Extending OpenMP to Facilitate Loop Optimization
OpenMP provides several mechanisms to specify parallel source-code transformations. Unfortunately, many compilers perform these transformations early in the translation process, often before performing traditional sequential optimizations, which can limit the effectiveness of those optimizations. Further, OpenMP semantics preclude performing those transformations in some cases prior to the parallel transformations, which can limit overall application performance.

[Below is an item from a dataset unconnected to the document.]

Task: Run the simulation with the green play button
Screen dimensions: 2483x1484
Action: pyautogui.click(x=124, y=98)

In this paper, we propose extensions to OpenMP that require the application of traditional sequential loop optimizations. These extensions can be specified to apply before, as well as after, other OpenMP loop transformations. We discuss limitations implied by existing OpenMP constructs as well as some previously proposed (parallel) extensions to OpenMP that could benefit from constructs that explicitly apply sequential loop optimizations. We present results that explore how these capabilities can lead to as much as a 20% improvement in parallel loop performance by applying common sequential loop optimizations.
Bertolacci, Ian; Mills Strout, Michelle; de Supinski, Bronis R.; Scogland, Thomas R.W.; Davis, Eddie C.; and Olschanowsky, Catherine. (2018). "Extending OpenMP to Facilitate Loop Optimization". Evolving OpenMP for Evolving Architectures: 14th International Workshop on OpenMP, IWOMP 2018, Barcelona, Spain, September 26–28, 2018, Proceedings, 53-65.